In a big bowl, add 124 g of whole wheat flour. Then, hydrate it with the 284 g of room temperature yeast water.
Combine well to incorporate water into the flour and make sure it is well combined with no dry flour patches.
Cover it and let it ferment until it doubles up. Mine took about 4 hours. The exact time will depend on your ambient kitchen temperature and the vigor of yeast water. So, watch the levain for the rise. It should become a bit bubbly.
Now, combine the rest of the flour, water, and salt. Mix with the back of a wooden spatula until everything comes together and becomes a dough. Use hands towards the end if needed.
Cover with a cling wrap or a kitchen towel. Let the dough cold rise in the refrigerator overnight. (Cold fermentation helps with gluten development process)

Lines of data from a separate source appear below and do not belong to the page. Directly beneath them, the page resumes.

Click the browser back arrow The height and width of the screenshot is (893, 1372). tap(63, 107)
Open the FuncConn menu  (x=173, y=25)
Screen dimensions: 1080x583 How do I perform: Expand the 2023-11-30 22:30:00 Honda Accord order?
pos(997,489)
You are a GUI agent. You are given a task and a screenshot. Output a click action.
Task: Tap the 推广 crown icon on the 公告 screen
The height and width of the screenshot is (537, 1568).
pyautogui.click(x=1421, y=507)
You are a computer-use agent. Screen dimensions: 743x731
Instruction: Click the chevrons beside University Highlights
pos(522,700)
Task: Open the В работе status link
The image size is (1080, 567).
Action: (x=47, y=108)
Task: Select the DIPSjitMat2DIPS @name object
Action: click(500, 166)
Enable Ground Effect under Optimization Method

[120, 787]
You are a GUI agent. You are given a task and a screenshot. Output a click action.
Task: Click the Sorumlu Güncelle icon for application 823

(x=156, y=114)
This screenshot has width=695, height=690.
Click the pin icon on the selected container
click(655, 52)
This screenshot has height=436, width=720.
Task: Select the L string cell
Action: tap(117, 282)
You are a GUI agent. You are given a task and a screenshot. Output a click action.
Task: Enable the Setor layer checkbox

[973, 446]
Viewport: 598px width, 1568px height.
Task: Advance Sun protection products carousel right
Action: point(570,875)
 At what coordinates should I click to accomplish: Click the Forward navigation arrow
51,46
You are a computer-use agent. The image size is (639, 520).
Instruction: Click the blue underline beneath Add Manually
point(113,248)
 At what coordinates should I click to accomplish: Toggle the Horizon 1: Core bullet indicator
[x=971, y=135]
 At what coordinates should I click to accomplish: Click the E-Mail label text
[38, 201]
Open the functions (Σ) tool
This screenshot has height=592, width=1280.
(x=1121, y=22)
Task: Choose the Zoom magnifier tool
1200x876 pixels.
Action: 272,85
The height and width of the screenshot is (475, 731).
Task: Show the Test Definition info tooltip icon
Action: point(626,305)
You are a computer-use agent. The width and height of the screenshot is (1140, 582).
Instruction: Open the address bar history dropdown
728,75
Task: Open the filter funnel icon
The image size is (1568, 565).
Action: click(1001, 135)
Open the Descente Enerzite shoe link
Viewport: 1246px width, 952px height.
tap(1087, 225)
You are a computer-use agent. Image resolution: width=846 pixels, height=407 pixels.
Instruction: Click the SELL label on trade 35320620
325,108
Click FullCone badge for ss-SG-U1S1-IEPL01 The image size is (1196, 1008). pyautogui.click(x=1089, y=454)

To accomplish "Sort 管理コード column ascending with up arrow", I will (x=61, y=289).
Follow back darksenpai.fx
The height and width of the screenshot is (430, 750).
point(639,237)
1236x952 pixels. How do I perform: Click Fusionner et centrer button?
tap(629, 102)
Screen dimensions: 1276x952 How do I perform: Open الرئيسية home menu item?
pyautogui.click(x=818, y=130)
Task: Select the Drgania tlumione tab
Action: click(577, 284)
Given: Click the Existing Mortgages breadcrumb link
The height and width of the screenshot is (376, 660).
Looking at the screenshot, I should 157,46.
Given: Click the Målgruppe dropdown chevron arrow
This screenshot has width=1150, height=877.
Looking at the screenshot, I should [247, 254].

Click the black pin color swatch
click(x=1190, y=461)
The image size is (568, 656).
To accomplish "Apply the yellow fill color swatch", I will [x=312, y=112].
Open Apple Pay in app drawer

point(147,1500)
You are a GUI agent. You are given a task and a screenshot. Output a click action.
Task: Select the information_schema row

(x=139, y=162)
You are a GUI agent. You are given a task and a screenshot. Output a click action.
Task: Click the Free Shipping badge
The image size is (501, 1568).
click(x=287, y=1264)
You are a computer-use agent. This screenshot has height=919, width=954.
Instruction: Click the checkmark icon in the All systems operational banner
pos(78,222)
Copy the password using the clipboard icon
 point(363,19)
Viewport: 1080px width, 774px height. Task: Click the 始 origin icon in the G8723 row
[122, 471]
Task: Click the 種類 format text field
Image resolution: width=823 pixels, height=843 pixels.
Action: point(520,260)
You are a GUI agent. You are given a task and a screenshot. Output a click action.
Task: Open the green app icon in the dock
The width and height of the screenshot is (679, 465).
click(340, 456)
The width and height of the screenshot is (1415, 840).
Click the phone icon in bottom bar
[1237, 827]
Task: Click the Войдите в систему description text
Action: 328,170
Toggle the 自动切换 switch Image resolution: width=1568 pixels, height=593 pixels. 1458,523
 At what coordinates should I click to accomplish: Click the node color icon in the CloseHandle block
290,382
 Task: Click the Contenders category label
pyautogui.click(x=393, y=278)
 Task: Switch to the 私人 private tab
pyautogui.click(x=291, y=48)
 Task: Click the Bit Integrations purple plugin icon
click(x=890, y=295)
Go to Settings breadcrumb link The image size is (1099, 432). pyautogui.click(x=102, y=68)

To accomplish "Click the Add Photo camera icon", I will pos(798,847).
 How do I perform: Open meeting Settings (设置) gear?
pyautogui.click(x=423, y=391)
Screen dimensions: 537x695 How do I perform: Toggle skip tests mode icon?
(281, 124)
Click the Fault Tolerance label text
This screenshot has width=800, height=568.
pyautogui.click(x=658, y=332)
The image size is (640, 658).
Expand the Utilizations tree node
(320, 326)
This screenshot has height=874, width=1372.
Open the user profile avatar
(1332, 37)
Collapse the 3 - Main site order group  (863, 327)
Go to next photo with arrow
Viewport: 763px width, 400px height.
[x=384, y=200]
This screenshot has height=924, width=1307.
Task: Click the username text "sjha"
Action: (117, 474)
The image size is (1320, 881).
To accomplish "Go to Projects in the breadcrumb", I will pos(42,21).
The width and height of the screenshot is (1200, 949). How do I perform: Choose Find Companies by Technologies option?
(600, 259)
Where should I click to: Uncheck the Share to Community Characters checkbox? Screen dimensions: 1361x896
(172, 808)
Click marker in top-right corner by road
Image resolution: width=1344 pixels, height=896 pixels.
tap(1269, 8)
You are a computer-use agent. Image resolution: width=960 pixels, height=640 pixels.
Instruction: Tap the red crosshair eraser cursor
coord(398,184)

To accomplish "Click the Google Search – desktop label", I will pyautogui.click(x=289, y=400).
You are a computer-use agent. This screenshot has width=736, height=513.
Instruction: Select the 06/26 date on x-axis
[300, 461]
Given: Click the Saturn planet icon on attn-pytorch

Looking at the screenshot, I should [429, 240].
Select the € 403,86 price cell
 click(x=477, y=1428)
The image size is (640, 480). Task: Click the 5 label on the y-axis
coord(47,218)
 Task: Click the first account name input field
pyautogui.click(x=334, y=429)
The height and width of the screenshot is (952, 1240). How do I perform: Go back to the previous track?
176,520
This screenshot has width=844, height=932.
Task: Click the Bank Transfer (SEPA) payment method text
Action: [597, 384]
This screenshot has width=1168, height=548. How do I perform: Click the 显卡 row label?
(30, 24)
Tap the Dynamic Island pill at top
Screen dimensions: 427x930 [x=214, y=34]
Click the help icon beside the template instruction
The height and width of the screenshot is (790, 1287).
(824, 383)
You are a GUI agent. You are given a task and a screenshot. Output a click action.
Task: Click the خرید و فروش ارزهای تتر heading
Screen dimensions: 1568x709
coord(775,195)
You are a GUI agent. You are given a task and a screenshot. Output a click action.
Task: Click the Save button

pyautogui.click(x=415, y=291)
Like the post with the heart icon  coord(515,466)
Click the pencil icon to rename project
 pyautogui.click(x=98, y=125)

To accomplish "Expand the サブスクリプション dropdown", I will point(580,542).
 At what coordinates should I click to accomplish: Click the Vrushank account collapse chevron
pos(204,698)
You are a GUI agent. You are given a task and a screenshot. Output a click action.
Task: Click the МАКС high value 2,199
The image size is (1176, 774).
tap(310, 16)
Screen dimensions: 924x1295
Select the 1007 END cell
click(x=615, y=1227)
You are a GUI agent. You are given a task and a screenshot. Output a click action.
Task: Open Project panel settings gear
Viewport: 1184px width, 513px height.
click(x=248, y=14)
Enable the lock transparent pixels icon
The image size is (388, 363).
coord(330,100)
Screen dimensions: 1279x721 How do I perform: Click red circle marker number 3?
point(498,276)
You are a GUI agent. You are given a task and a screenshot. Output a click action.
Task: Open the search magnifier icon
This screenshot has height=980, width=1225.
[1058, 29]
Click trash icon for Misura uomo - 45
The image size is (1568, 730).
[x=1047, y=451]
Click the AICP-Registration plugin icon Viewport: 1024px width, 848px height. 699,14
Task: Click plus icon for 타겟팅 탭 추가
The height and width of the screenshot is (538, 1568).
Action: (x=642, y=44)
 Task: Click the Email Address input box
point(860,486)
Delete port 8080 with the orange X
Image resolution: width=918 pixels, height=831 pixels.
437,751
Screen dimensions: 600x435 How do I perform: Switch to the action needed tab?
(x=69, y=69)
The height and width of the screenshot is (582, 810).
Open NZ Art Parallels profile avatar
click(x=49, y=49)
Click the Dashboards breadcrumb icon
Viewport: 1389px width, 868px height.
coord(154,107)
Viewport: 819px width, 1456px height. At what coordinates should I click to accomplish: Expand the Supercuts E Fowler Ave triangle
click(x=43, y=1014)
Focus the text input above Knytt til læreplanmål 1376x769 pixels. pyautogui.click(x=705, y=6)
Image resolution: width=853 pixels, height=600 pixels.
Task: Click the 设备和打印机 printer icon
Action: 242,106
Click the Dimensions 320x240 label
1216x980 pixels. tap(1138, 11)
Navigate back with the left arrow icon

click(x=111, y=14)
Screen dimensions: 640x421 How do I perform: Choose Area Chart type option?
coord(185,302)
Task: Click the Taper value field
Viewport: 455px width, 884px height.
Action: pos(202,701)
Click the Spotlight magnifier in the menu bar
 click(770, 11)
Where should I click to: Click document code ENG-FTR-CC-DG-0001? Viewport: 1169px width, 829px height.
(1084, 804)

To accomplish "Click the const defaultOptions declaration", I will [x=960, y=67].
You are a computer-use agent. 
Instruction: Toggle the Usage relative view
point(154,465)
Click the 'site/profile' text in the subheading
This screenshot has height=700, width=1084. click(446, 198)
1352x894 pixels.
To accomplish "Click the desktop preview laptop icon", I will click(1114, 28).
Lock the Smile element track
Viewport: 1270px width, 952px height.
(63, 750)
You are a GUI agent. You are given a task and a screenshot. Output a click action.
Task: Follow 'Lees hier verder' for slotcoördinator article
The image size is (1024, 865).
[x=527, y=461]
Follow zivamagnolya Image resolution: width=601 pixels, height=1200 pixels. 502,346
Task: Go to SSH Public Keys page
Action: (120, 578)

By the next morning, the dough would have doubled in volume. Take it out of the fridge and remove it onto a flour-dusted work surface.
Dust your hands with some flour and collect the edges to pre-shape the dough. Collect the edges from sides and tuck them at the center over one another. Now grab the lower edge and fold it over the dough and flip the dough over in a way that it is resting on the surface with all the seams facing down.
Let the dough rest for 5 minutes. Before doing the final shaping.
For shaping the dough, dust your hands and the work surface around the resting dough with some flour. Flip the dough with the seam sides now facing you.
Stretch the edges outward and tuck them one over the other. Now grab the lower edge, stretch toward yourself and tuck it at the center. Repeat the same with the top edge. Now, gently flip the dough.
Using your hands pull the dough gently toward you, to build tension on the surface. Rotate the dough, 90 degrees, and again pull towards yourself.
Now using a dough scraper, gently lift the dough and flip into a proofing basket or a bowl with flour-dusted linen.
Let the dough proof until it doubles in size.
Preheat the oven to 500 0F with a Dutch oven placed inside.
Gently transfer the dough onto parchment paper. I like to put a slash on the loaf, to prevent uneven cracking all over the surface and also give the bread some guide to rise along.
Bake covered for 20 minutes at 450 0F. Remove the lid and bake for another 20-22 minutes until the loaf becomes brown.
Let the loaf cool completely before slicing.